## Reading passage
-- BEGIN --

I’ve been trying to find any benefits of upgrading to DOT8 from the customer’s perspective. For new installations, the increased aggregate size is obviously a benefit, but does come with restrictions.  There are now interface groups rather than VIFs and it appears snapshots can now be named.  Excluding these, I can’t see that DOT8 is anything more than a positioning exercise as Netapp continue to get the real features they wanted in this version into future releases.  This has been hinted at by other commentators.

Whilst I can see the benefits to Netapp of this move, I fail to see the benefit to the customer, who will have to suffer major migration headaches to realise what are small improvements from a major version upgrade.  I suspect many customers will chose to wait for 8.0.1, 8.1 or whatever version actually integrates the real improvements.  During that time, it offers more opportunities for the competition to be snapping closer to Netapp’s heels.

-- END --

## What is expected
Write out the part of the DOT8 upgrade commentary starting with "Whilst I can" and going on through "to Netapp’s heels.". The material that comes next is from an unrelated source.

## Data provided

-- BEGIN --

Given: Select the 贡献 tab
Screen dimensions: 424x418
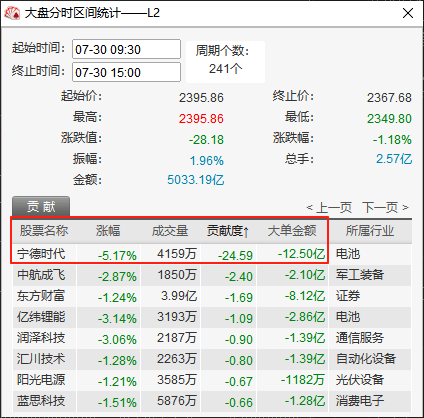Looking at the screenshot, I should [x=41, y=206].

-- END --

## Output for this exercise
Whilst I can see the benefits to Netapp of this move, I fail to see the benefit to the customer, who will have to suffer major migration headaches to realise what are small improvements from a major version upgrade.  I suspect many customers will chose to wait for 8.0.1, 8.1 or whatever version actually integrates the real improvements.  During that time, it offers more opportunities for the competition to be snapping closer to Netapp’s heels.